Slower.net, Untitled (Dec. 14, 2004) Eliot Shepard, the ever-so-New-York photoblogger who was featured in the NY Times article on photoblogging (Prospecting for Gold among the Photo Blogs), has this shot of ... well, an ever-so-New-York party. I was up there this weekend for a wine tasting (mmm, table after table of evil), and chuckle now at the somewhat constant posing done by certain segments of the City's population. Eliot's picture grasps that quite well.
Light Tight, 180 Sky Aside from the "wicked cool" factor, this shot has such great coloration that it deserves a serious look. Ryan Flynn has a skateboarding-oriented photoblog that really has some amazing coloration. It's a shame he doesn't post technical information regarding photos, as I'd love to know whether he shot this on film or digital (I'm hoping film; a bronx cheer to you digital users ;-) ).
What the hell.

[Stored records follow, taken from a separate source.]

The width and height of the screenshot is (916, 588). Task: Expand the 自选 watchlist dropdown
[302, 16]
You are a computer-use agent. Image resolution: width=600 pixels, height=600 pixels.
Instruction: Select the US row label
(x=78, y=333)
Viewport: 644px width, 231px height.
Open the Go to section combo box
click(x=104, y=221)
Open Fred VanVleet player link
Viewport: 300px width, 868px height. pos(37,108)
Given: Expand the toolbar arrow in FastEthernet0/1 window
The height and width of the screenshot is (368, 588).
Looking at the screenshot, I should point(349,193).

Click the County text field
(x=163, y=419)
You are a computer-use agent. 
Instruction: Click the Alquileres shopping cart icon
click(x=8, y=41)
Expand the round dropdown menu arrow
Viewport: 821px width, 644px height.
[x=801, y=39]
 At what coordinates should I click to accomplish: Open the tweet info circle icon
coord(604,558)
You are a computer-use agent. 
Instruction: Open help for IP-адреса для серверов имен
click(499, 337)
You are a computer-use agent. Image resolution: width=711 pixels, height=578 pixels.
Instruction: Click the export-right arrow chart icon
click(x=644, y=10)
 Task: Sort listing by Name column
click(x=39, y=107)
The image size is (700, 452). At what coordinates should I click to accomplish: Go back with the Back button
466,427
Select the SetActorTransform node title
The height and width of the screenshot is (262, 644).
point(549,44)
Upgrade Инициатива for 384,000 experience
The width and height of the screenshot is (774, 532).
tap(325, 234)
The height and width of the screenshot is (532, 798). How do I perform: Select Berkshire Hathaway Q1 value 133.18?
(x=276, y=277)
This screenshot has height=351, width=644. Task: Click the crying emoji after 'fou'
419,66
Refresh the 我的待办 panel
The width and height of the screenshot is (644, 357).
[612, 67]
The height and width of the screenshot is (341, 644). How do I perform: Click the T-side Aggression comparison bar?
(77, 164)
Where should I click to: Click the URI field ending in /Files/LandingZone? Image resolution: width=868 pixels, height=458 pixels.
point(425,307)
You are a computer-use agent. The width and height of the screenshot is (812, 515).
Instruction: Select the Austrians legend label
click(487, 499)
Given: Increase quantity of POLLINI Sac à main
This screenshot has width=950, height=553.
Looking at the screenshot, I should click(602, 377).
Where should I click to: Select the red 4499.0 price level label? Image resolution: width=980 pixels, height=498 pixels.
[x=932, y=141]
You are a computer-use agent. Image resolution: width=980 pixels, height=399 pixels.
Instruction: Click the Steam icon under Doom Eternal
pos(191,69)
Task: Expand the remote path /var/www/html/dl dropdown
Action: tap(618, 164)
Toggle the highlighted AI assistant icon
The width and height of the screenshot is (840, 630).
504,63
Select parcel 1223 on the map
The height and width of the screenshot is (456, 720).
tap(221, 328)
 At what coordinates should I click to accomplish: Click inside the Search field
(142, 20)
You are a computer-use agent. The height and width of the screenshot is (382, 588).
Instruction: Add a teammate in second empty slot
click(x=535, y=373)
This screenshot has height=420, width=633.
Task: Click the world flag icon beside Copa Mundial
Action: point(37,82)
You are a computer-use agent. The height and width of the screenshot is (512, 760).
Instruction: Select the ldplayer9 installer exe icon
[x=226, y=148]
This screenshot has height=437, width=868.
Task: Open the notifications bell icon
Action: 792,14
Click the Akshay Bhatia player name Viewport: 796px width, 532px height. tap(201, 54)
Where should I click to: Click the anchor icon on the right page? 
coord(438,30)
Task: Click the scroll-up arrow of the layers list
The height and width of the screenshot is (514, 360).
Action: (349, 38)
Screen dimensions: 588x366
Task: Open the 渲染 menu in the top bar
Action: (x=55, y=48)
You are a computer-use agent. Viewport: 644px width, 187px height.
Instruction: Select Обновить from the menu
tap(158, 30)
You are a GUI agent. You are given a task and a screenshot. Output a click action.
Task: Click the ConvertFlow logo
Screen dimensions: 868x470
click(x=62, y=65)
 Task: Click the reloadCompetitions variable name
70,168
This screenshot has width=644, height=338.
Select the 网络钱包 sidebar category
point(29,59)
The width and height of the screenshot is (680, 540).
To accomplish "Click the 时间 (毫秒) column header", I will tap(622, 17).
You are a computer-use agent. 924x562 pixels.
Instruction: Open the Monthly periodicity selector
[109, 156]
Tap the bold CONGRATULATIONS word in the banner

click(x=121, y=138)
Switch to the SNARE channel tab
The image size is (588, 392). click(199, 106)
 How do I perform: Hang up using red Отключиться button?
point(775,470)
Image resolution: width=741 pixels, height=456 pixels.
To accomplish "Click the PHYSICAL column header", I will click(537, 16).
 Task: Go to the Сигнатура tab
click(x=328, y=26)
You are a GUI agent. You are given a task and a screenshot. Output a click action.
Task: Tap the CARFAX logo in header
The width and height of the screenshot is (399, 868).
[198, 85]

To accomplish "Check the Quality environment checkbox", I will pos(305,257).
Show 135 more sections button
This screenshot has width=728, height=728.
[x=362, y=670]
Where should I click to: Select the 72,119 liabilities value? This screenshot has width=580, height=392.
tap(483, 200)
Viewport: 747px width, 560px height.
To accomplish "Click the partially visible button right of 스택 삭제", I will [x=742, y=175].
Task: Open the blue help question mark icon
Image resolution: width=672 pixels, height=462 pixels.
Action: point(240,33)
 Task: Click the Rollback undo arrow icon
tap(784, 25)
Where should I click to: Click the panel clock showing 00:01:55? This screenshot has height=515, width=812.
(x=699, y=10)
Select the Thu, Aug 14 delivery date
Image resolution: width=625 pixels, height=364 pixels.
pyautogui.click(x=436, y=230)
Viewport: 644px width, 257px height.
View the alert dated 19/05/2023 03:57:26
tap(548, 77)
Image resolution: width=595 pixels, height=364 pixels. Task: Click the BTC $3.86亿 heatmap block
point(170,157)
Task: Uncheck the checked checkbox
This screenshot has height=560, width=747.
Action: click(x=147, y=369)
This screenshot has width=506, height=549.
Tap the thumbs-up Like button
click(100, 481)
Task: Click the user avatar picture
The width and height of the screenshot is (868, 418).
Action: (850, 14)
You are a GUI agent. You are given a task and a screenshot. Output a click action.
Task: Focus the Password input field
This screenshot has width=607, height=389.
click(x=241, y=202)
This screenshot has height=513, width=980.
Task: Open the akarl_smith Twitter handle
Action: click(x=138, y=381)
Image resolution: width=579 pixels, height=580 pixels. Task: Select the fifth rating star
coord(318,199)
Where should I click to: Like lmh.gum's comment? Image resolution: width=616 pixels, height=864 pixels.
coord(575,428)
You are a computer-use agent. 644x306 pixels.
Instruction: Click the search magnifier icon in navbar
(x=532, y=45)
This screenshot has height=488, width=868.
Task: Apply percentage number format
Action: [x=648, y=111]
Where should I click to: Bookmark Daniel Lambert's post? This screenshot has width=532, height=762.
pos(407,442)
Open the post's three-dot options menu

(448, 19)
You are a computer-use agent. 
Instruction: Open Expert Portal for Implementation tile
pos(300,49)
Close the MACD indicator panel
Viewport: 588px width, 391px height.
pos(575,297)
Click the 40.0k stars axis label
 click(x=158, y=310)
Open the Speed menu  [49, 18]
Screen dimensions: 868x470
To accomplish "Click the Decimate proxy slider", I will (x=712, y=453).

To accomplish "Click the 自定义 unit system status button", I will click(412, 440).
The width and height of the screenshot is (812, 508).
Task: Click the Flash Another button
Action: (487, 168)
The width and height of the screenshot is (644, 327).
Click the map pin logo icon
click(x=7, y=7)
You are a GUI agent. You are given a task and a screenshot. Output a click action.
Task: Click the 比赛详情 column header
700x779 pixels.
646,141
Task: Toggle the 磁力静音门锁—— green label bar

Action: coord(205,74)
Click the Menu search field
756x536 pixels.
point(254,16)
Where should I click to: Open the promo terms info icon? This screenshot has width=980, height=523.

I'll cheat this week. Here's a fourth, 'cause it's so perfect for this subject.
Always Curious, Well Played Always Curious has consistently good shots. This one, though, brings up one of my favorite things, namely the way that a character of a person seems to burst forth from the way they fix their eyes on the world. Now, aside from the fact that this determined expression is one that I always appreciated, there's a certain amount of isolating structure that I really like in this photo. Charlie O'Shields, author of Always Curious, has done a good job of keeping out any distracting foreground/background details. I've got to work on that skill, I think.
I had quite the weekend. First, I went hiking in Montauk with two friends, both photographers, leading to an excess of photographs and nearly one trespassing charge, then, I had the pleasure of attending Belmar's St. Patrick's Day Parade this weekend. It's quite the cultural event, as the parade itself (I will be posting photos of this later), is like a trip into the 1950's, and then the after-parties at 507, the Boathouse, and Bar Anticipation are like trips back to the most insane college parties I've experienced. At 507, I ran into Gigglechick, another local Jersey blogger. Beer and photos were had. Gigglechick was, of course, incredibly cool. I was my traditional, introverted, largely incoherent self.
I awoke this morning, checked my stats and let out a Homer-like yell. "500 hits before lunch?! What the friggin... oh. my. god. How did this happen? Oh. Oh my."